Similarly to Sichuan, the sour-hot food of Hunan cuisine can be spicy, though cooks generally emit sichuan peppercorns in favour of more chilli. The succulent, caramelised sugar heavy Chairman Mao’s Red-Braised Pork at Yipin China and Ba Shan mustn’t be missed.
Known for its vibrant, crispy skinned Peking Duck, soy and sesame heavy Beijing (often named Peking) cuisine draws inspiration from much of China due to its bustling and diverse population. The birds served up at A. Wong’s and Imperial Treasure are tough to beat, though Maxim and Cafe TPT’s are great more affordable options.
Try ShaXian and New Aroma for Fujian cooking, which thanks to the province’s seaside location offers up plenty of fruits de mer cooked with only delicate flavouring to showcase the fresh produce. The oyster omelette and gravy soaked hokkien fried rice are definitely worth sampling.
Shanghai is another big city which draws in people from all over the country and as a result its cuisine is a mix of both northern and southern preferences.

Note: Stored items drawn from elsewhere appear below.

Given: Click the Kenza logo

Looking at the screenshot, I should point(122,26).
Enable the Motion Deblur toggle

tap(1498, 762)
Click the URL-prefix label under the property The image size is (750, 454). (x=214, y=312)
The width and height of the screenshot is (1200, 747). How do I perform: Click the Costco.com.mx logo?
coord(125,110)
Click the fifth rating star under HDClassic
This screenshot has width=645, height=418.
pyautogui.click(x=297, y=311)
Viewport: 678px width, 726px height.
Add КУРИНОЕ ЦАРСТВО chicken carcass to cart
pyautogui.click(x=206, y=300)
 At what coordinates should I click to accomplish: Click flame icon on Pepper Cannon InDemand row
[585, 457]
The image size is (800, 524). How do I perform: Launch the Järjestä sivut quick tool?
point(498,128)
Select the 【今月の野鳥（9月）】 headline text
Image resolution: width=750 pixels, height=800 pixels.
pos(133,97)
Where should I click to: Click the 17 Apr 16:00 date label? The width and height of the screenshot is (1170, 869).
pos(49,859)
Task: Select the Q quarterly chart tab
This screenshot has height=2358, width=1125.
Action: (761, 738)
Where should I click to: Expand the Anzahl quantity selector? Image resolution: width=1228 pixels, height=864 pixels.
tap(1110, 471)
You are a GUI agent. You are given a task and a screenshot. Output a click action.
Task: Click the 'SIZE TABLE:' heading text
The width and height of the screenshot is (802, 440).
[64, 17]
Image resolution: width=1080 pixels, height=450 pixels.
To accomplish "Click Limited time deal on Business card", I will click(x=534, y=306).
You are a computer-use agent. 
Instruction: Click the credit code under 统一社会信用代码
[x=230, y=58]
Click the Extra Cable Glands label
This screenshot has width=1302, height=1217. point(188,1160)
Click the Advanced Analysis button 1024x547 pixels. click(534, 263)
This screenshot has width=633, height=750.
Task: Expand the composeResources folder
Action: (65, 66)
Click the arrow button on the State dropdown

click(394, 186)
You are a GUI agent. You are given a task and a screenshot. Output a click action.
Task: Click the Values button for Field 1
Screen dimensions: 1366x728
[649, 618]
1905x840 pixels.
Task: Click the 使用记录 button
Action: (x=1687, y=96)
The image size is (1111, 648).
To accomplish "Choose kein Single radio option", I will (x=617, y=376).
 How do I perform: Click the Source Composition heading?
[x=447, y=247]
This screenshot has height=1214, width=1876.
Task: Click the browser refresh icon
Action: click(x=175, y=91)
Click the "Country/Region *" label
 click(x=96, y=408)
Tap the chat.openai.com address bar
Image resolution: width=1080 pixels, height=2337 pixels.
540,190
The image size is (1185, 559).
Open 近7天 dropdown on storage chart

The city’s famed soup dumplings filled with pork and seafood broth at Dumplings Legend, the less liquid but equally delicious fried bottom pork dumplings at Dumpling Shack and the chicken and duck blood soup at Shikumen are all worth a try.
Silk Road serves up perfectly spiced lamb kebabs, soups, noodles and dumplings from the Xinjiang province, which is a melting pot of the many counties that border it, including Mongolia, Russia, Afghanistan, Pakistan and India, to name a few.
There are several fantastic spots dedicated to serving Shaanxi delights across the capital. Similarly to the food of Hunan, the food is generally hot and sour, though Shaanxi cooks are likely to go much heavier on the onions. Home of what is argued to be the world’s oldest sandwich, Murger Han serves up a modern iteration of it, which consists of slow cooked pork in a flatbread-style bun. Meanwhile, Xian-Expression champions the same addictive hand pulled noodles as you’ll find in the province’s capital, Xian.
If you’re not concerned about pinpointing an area’s dishes, MiMi MeiFair, Park Chinois, and Food House are excellent choices to sample a wide variety of dishes from all over China. And vegans needn’t miss out, either: try the very quaint Mao Chow for a taste of the action.